Entries on where items appear:
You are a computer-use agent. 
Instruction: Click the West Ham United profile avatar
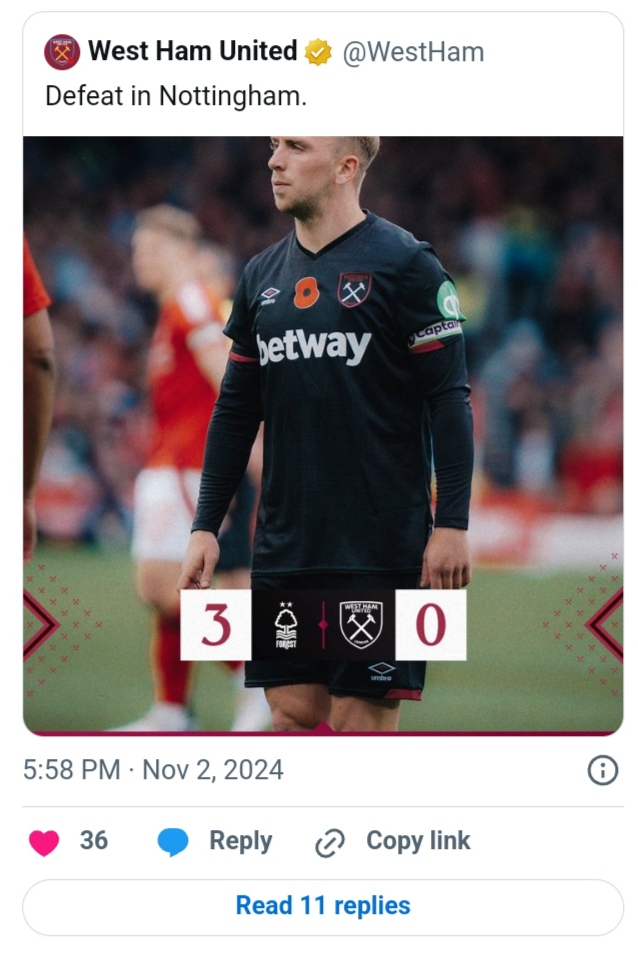(x=62, y=51)
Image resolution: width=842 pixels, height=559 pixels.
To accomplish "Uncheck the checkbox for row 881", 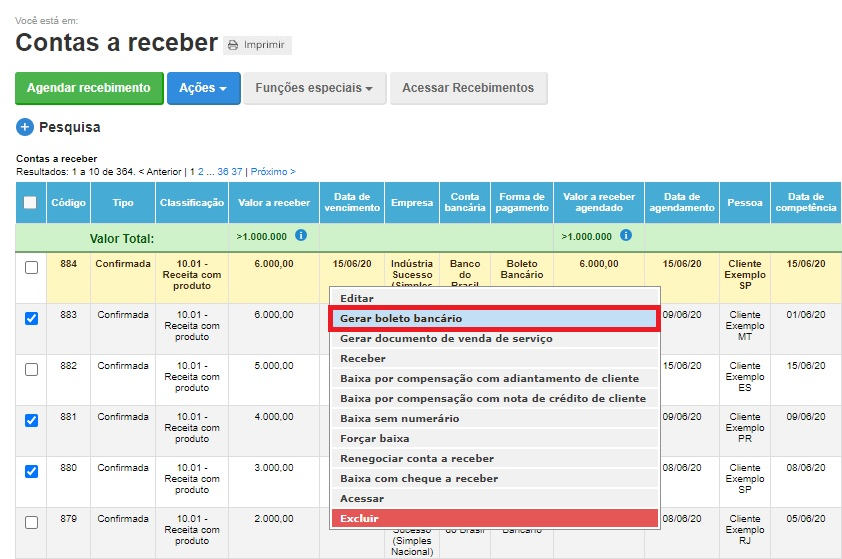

=== PROBLEM DETAILS ===
Convert the data above into a JSON list of strings with one string per line, skipping blank lines. Leave the pictures out.

=== COMPLETED EXERCISE ===
[
  "You are a computer-use agent. ",
  "Instruction: Click the West Ham United profile avatar",
  "(x=62, y=51)",
  "Image resolution: width=842 pixels, height=559 pixels.",
  "To accomplish \"Uncheck the checkbox for row 881\", "
]